++++ LISTED ENTRIES

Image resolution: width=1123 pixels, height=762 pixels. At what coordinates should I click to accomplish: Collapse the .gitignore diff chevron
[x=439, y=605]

++++++++
++++ LISTED ENTRIES

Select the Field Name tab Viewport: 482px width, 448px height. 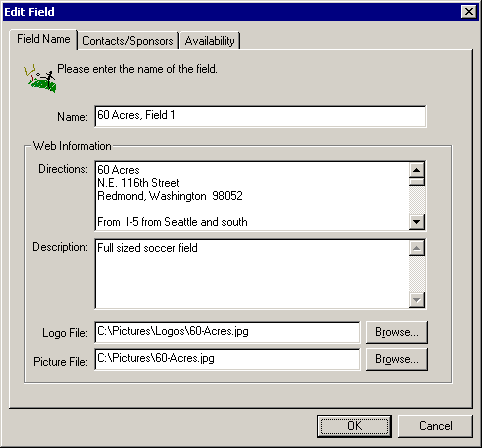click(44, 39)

++++++++
++++ LISTED ENTRIES

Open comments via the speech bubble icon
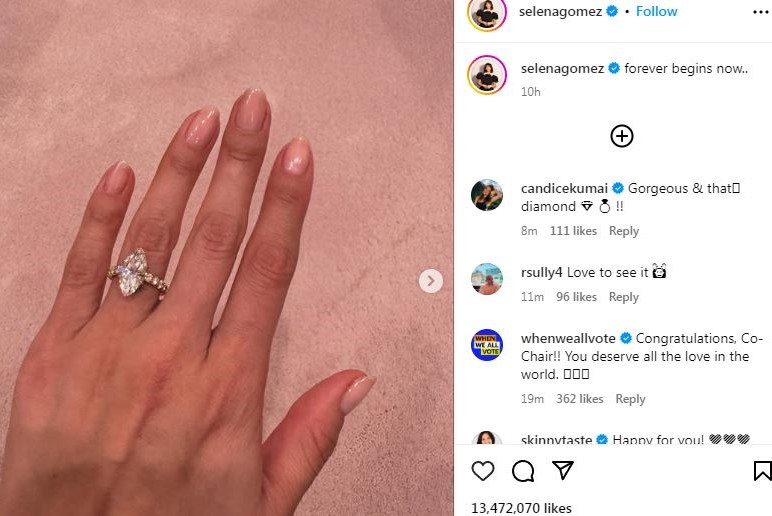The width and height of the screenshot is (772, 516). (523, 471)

++++++++

**INSTRUCTIONS TO FOLLOW:** Copy the part that opens with the line containing "Image resolution: width=1123" and closes with the line containing "[x=439, y=605]", putting "arrow" in place of "chevron" and leaving everything else unchanged.

**EXPECTED ANSWER:**
Image resolution: width=1123 pixels, height=762 pixels. At what coordinates should I click to accomplish: Collapse the .gitignore diff arrow
[x=439, y=605]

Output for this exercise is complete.